EXTRACTED RECORDS section start

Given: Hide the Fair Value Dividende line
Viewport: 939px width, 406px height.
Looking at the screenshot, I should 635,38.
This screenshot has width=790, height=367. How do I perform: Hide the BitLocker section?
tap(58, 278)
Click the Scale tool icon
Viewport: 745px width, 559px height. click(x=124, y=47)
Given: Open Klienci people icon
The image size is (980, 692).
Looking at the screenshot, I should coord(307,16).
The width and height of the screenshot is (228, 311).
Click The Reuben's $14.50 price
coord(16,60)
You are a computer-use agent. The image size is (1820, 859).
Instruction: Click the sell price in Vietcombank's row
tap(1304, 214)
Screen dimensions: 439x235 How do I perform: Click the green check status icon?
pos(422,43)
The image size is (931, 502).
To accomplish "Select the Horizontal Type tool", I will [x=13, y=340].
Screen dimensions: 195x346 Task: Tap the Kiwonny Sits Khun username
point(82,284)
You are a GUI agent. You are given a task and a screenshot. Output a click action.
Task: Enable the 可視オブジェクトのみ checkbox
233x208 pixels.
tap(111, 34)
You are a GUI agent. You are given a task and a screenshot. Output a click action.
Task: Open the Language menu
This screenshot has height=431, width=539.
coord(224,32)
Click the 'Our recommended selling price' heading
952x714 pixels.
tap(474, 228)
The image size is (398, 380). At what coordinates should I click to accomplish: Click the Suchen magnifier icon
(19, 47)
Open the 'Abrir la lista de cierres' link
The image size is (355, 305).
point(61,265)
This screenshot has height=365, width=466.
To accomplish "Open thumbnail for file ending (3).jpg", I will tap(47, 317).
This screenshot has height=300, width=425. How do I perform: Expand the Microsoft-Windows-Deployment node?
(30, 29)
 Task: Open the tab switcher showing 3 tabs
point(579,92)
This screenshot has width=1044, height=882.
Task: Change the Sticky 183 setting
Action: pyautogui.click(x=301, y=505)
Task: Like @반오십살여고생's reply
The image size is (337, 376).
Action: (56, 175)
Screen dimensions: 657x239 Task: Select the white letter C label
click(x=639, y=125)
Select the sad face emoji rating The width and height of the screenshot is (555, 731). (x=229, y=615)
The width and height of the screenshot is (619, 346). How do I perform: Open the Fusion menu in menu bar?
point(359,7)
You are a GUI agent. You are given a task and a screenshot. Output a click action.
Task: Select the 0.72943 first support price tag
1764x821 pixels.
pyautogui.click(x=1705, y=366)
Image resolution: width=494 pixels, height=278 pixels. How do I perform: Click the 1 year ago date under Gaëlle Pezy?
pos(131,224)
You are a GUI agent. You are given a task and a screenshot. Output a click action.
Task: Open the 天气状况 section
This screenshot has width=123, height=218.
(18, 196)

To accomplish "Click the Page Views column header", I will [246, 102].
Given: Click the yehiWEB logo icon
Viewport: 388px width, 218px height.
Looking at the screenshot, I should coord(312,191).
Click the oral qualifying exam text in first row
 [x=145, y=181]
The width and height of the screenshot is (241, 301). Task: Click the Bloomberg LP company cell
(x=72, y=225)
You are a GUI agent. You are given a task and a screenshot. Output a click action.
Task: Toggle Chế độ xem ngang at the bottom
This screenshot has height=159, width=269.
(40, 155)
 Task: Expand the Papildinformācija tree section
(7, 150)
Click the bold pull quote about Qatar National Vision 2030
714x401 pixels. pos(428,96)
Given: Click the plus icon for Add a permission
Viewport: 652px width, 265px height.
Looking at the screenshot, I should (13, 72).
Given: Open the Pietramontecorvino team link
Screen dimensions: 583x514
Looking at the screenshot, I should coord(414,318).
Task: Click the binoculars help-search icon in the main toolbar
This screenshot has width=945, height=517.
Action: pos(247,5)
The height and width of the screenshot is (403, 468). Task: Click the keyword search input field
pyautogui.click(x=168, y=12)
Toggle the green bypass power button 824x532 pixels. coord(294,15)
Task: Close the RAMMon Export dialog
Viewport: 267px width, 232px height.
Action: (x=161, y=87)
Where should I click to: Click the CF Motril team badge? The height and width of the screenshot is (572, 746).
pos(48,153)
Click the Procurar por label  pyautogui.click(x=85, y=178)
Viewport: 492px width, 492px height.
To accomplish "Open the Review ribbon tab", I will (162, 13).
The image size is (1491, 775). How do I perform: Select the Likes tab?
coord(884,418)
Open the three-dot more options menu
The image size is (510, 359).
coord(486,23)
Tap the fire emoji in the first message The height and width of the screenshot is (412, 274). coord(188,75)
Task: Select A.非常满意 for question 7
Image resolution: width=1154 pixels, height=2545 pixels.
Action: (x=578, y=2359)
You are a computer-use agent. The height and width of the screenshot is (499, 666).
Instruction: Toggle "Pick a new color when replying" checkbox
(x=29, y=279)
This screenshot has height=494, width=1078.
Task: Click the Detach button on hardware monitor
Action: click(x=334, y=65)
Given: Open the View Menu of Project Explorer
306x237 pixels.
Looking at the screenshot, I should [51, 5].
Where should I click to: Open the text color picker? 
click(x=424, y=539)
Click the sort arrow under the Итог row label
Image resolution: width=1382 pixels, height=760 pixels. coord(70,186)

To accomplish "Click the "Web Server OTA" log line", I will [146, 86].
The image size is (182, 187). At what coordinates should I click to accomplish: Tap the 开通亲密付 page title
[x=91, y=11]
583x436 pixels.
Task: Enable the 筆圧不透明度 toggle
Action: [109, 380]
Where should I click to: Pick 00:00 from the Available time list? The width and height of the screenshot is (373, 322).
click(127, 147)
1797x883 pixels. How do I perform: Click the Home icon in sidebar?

EXTRACTED RECORDS section end

TO DO =>
Copy the lines of the listing exactly. Skip none.

RESPONSE =>
Given: Hide the Fair Value Dividende line
Viewport: 939px width, 406px height.
Looking at the screenshot, I should 635,38.
This screenshot has width=790, height=367. How do I perform: Hide the BitLocker section?
tap(58, 278)
Click the Scale tool icon
Viewport: 745px width, 559px height. click(x=124, y=47)
Given: Open Klienci people icon
The image size is (980, 692).
Looking at the screenshot, I should coord(307,16).
The width and height of the screenshot is (228, 311).
Click The Reuben's $14.50 price
coord(16,60)
You are a computer-use agent. The image size is (1820, 859).
Instruction: Click the sell price in Vietcombank's row
tap(1304, 214)
Screen dimensions: 439x235 How do I perform: Click the green check status icon?
pos(422,43)
The image size is (931, 502).
To accomplish "Select the Horizontal Type tool", I will [x=13, y=340].
Screen dimensions: 195x346 Task: Tap the Kiwonny Sits Khun username
point(82,284)
You are a GUI agent. You are given a task and a screenshot. Output a click action.
Task: Enable the 可視オブジェクトのみ checkbox
233x208 pixels.
tap(111, 34)
You are a GUI agent. You are given a task and a screenshot. Output a click action.
Task: Open the Language menu
This screenshot has height=431, width=539.
coord(224,32)
Click the 'Our recommended selling price' heading
952x714 pixels.
tap(474, 228)
The image size is (398, 380). At what coordinates should I click to accomplish: Click the Suchen magnifier icon
(19, 47)
Open the 'Abrir la lista de cierres' link
The image size is (355, 305).
point(61,265)
This screenshot has height=365, width=466.
To accomplish "Open thumbnail for file ending (3).jpg", I will tap(47, 317).
This screenshot has height=300, width=425. How do I perform: Expand the Microsoft-Windows-Deployment node?
(30, 29)
 Task: Open the tab switcher showing 3 tabs
point(579,92)
This screenshot has width=1044, height=882.
Task: Change the Sticky 183 setting
Action: pyautogui.click(x=301, y=505)
Task: Like @반오십살여고생's reply
The image size is (337, 376).
Action: (56, 175)
Screen dimensions: 657x239 Task: Select the white letter C label
click(x=639, y=125)
Select the sad face emoji rating The width and height of the screenshot is (555, 731). (x=229, y=615)
The width and height of the screenshot is (619, 346). How do I perform: Open the Fusion menu in menu bar?
point(359,7)
You are a GUI agent. You are given a task and a screenshot. Output a click action.
Task: Select the 0.72943 first support price tag
1764x821 pixels.
pyautogui.click(x=1705, y=366)
Image resolution: width=494 pixels, height=278 pixels. How do I perform: Click the 1 year ago date under Gaëlle Pezy?
pos(131,224)
You are a GUI agent. You are given a task and a screenshot. Output a click action.
Task: Open the 天气状况 section
This screenshot has width=123, height=218.
(18, 196)

To accomplish "Click the Page Views column header", I will [246, 102].
Given: Click the yehiWEB logo icon
Viewport: 388px width, 218px height.
Looking at the screenshot, I should coord(312,191).
Click the oral qualifying exam text in first row
 [x=145, y=181]
The width and height of the screenshot is (241, 301). Task: Click the Bloomberg LP company cell
(x=72, y=225)
You are a GUI agent. You are given a task and a screenshot. Output a click action.
Task: Toggle Chế độ xem ngang at the bottom
This screenshot has height=159, width=269.
(40, 155)
 Task: Expand the Papildinformācija tree section
(7, 150)
Click the bold pull quote about Qatar National Vision 2030
714x401 pixels. pos(428,96)
Given: Click the plus icon for Add a permission
Viewport: 652px width, 265px height.
Looking at the screenshot, I should (13, 72).
Given: Open the Pietramontecorvino team link
Screen dimensions: 583x514
Looking at the screenshot, I should coord(414,318).
Task: Click the binoculars help-search icon in the main toolbar
This screenshot has width=945, height=517.
Action: pos(247,5)
The height and width of the screenshot is (403, 468). Task: Click the keyword search input field
pyautogui.click(x=168, y=12)
Toggle the green bypass power button 824x532 pixels. coord(294,15)
Task: Close the RAMMon Export dialog
Viewport: 267px width, 232px height.
Action: (x=161, y=87)
Where should I click to: Click the CF Motril team badge? The height and width of the screenshot is (572, 746).
pos(48,153)
Click the Procurar por label  pyautogui.click(x=85, y=178)
Viewport: 492px width, 492px height.
To accomplish "Open the Review ribbon tab", I will (162, 13).
The image size is (1491, 775). How do I perform: Select the Likes tab?
coord(884,418)
Open the three-dot more options menu
The image size is (510, 359).
coord(486,23)
Tap the fire emoji in the first message The height and width of the screenshot is (412, 274). coord(188,75)
Task: Select A.非常满意 for question 7
Image resolution: width=1154 pixels, height=2545 pixels.
Action: (x=578, y=2359)
You are a computer-use agent. The height and width of the screenshot is (499, 666).
Instruction: Toggle "Pick a new color when replying" checkbox
(x=29, y=279)
This screenshot has height=494, width=1078.
Task: Click the Detach button on hardware monitor
Action: click(x=334, y=65)
Given: Open the View Menu of Project Explorer
306x237 pixels.
Looking at the screenshot, I should [51, 5].
Where should I click to: Open the text color picker? 
click(x=424, y=539)
Click the sort arrow under the Итог row label
Image resolution: width=1382 pixels, height=760 pixels. coord(70,186)

To accomplish "Click the "Web Server OTA" log line", I will [146, 86].
The image size is (182, 187). At what coordinates should I click to accomplish: Tap the 开通亲密付 page title
[x=91, y=11]
583x436 pixels.
Task: Enable the 筆圧不透明度 toggle
Action: [109, 380]
Where should I click to: Pick 00:00 from the Available time list? The width and height of the screenshot is (373, 322).
click(127, 147)
1797x883 pixels. How do I perform: Click the Home icon in sidebar?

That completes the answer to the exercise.